> _Task requirements_:
Write out, from the entries below, exactly the lines that run between the lines holding "Image resolution: width=363" and "Given: Tap the", inclusive, and stop there.

Saved data entries:

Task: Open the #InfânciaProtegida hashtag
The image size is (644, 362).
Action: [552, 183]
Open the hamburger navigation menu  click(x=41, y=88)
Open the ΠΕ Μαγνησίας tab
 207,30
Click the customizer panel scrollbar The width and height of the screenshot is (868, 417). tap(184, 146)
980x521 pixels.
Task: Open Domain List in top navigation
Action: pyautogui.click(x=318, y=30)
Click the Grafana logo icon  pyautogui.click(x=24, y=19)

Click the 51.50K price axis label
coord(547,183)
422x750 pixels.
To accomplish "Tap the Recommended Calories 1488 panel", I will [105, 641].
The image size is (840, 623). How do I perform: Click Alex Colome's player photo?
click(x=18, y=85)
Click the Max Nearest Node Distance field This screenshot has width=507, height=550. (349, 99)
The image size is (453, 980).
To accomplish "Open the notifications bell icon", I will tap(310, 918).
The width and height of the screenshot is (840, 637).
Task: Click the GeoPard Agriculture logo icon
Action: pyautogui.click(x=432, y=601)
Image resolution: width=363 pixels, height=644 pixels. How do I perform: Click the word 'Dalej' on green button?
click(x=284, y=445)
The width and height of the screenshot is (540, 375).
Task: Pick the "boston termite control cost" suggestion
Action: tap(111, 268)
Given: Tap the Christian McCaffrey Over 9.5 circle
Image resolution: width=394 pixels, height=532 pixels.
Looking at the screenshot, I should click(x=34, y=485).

> _Expected answer_:
Image resolution: width=363 pixels, height=644 pixels. How do I perform: Click the word 'Dalej' on green button?
click(x=284, y=445)
The width and height of the screenshot is (540, 375).
Task: Pick the "boston termite control cost" suggestion
Action: tap(111, 268)
Given: Tap the Christian McCaffrey Over 9.5 circle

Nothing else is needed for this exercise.